EXERCISE DESCRIPTION: Swap each occurrence of "GUI agent" in the data below for "screen assistant", keeping everything else unchanged.
RECORDS SUPPLIED start
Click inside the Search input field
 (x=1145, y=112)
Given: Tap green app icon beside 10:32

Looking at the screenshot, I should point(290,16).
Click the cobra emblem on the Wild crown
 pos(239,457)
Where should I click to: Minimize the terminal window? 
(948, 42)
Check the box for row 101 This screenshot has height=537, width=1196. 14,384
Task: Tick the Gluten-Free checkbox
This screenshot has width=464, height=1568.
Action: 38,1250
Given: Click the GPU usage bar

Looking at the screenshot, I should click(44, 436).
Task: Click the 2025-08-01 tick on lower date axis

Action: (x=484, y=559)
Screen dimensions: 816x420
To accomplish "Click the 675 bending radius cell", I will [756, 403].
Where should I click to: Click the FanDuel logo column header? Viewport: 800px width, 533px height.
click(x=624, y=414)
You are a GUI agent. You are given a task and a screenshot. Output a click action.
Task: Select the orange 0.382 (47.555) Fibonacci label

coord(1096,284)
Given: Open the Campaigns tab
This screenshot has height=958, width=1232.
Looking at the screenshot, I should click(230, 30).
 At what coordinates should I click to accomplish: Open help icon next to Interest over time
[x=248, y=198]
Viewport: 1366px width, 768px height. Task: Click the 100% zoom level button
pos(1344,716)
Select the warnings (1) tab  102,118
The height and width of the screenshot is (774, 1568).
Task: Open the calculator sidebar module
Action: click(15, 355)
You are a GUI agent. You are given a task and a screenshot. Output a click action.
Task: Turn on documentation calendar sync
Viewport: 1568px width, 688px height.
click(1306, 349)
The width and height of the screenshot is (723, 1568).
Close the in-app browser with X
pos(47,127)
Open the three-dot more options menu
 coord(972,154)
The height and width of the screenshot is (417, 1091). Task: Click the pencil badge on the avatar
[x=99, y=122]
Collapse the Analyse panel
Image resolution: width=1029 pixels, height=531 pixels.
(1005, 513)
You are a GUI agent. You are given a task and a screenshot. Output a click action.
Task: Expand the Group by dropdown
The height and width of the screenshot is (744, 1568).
RECORDS SUPPLIED end
EXERCISE ANSWER:
Click inside the Search input field
 (x=1145, y=112)
Given: Tap green app icon beside 10:32

Looking at the screenshot, I should point(290,16).
Click the cobra emblem on the Wild crown
 pos(239,457)
Where should I click to: Minimize the terminal window? 
(948, 42)
Check the box for row 101 This screenshot has height=537, width=1196. 14,384
Task: Tick the Gluten-Free checkbox
This screenshot has width=464, height=1568.
Action: 38,1250
Given: Click the GPU usage bar

Looking at the screenshot, I should click(44, 436).
Task: Click the 2025-08-01 tick on lower date axis

Action: (x=484, y=559)
Screen dimensions: 816x420
To accomplish "Click the 675 bending radius cell", I will [756, 403].
Where should I click to: Click the FanDuel logo column header? Viewport: 800px width, 533px height.
click(x=624, y=414)
You are a screen assistant. You are given a task and a screenshot. Output a click action.
Task: Select the orange 0.382 (47.555) Fibonacci label

coord(1096,284)
Given: Open the Campaigns tab
This screenshot has height=958, width=1232.
Looking at the screenshot, I should click(230, 30).
 At what coordinates should I click to accomplish: Open help icon next to Interest over time
[x=248, y=198]
Viewport: 1366px width, 768px height. Task: Click the 100% zoom level button
pos(1344,716)
Select the warnings (1) tab  102,118
The height and width of the screenshot is (774, 1568).
Task: Open the calculator sidebar module
Action: click(15, 355)
You are a screen assistant. You are given a task and a screenshot. Output a click action.
Task: Turn on documentation calendar sync
Viewport: 1568px width, 688px height.
click(1306, 349)
The width and height of the screenshot is (723, 1568).
Close the in-app browser with X
pos(47,127)
Open the three-dot more options menu
 coord(972,154)
The height and width of the screenshot is (417, 1091). Task: Click the pencil badge on the avatar
[x=99, y=122]
Collapse the Analyse panel
Image resolution: width=1029 pixels, height=531 pixels.
(1005, 513)
You are a screen assistant. You are given a task and a screenshot. Output a click action.
Task: Expand the Group by dropdown
The height and width of the screenshot is (744, 1568).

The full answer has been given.